今日のような雨だったら、きっと涙なんて簡単に出たのに。
「例えばさ、ほんとに例えばの話なんだけど」
「ん?」
「この雨がいつまでも降りやまなかったなら、どうする?」
「いきなりだなぁ」
「だから、例えばって話だよ」
彼は少しご立腹なようで。割と小さいことでイライラしてしまう彼のことを面白いやつだと思えたのはいつの日だったか。
「んー……とりあえず、街が沈むんじゃない?」
「おお、ポセイドン」
また急に機嫌が直るものだと感心さえ覚える。コロコロと表情が変わる彼のその笑顔が可愛らしく、少し笑ってしまう。
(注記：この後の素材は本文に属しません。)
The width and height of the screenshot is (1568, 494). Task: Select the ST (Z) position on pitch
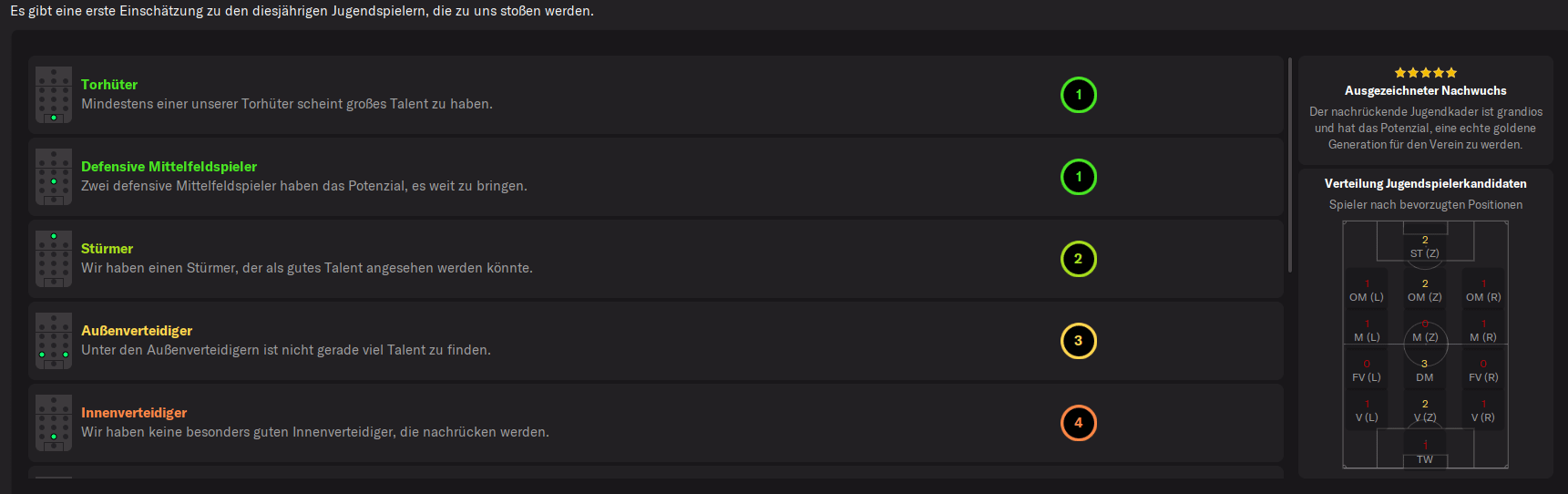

梅雨だった。降水確率は見事80%を超えていて、不快指数もウナギのぼりだ。今時、自動改札すら設置されないような、木造の駅舎。まるで時代から忘れ去られたようなその場所に、私と彼はなんとなく二人でいた。どちらかが帰ると言い出せば、いとも簡単にこの空間はなくなってしまうくらいに、なんとなく。駅員などいるはずもなく、申し訳程度についている券売機がギリギリ雨にさらされない位置取りで佇む。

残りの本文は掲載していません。